İstanbul'da Ebû Eyyüb el-Ensarî, İzmir'de Mus'ab

İstanbul'da Ebû Eyyüb el-Ensarî, İzmir'de Mus'ab

İzmir Mus'ab B. Ümeyr ile coştu

Risale Haber - Haber Merkezi

82 İl 82 Sahabî projesinin 29. programı İzmir'de, büyük bir coşku ve heyecan ile yapıldı. "Zor İşlerin Adamı: Mus'ab b. Ümeyr" başlığında, Hz. Mus'ab'ın anlatıldığı programa çevre il ve ilçelerden de yoğun bir katılım olduğu gözlendi. Dokuz Eylül Üniversitesi İlahiyat Fakültesi Konferans Salonunu erken saatlerde dolduran izleyiciler, programı büyük bir dikkat ile takip ettiler.

NEDEN İZMİR'DE MUS'AB?

*Yapılacaklar Listesi*
1. Habere göre İzmir'deki programı izleyiciler hangi salonda takip etti?
2. Haberin "82 İl 82 Sahabî" sözleriyle açılıp "NEDEN İZMİR'DE MUS'AB?" sözleriyle kapanan kısmını hiçbir değişiklik yapmadan yeniden yazın.
3. Haberde "82 İl 82 Sahabî" ile başlayan paragraftaki cümlelerin yüklemlerini sırasıyla yazın.

*Verilen Bilgiler*
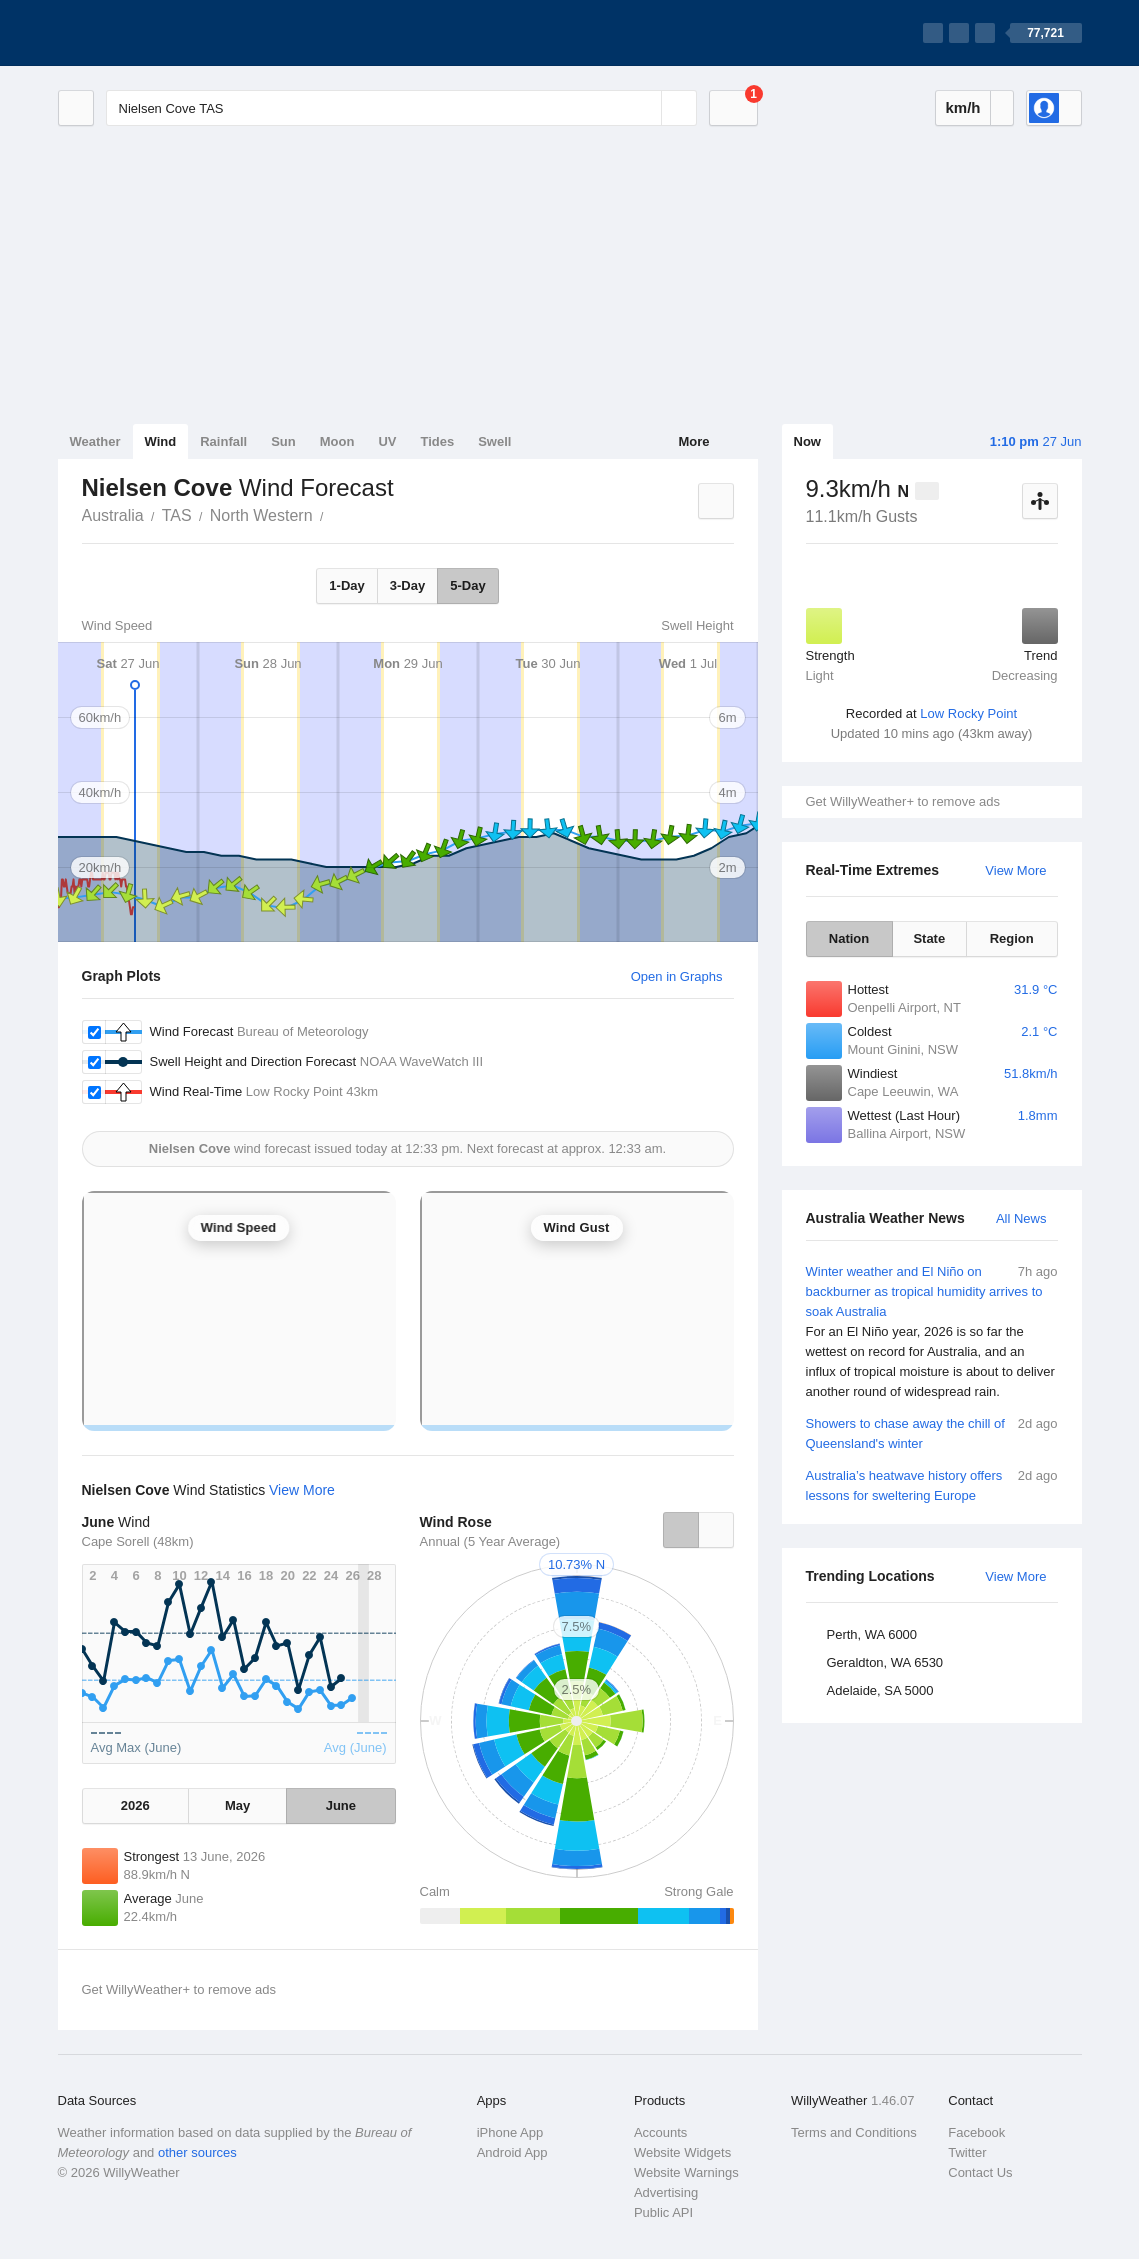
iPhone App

*Nihai Cevaplar*
1. Dokuz Eylül Üniversitesi İlahiyat Fakültesi Konferans Salonunda.

2.
82 İl 82 Sahabî projesinin 29. programı İzmir'de, büyük bir coşku ve heyecan ile yapıldı. "Zor İşlerin Adamı: Mus'ab b. Ümeyr" başlığında, Hz. Mus'ab'ın anlatıldığı programa çevre il ve ilçelerden de yoğun bir katılım olduğu gözlendi. Dokuz Eylül Üniversitesi İlahiyat Fakültesi Konferans Salonunu erken saatlerde dolduran izleyiciler, programı büyük bir dikkat ile takip ettiler.

NEDEN İZMİR'DE MUS'AB?

3. yapıldı, gözlendi, takip ettiler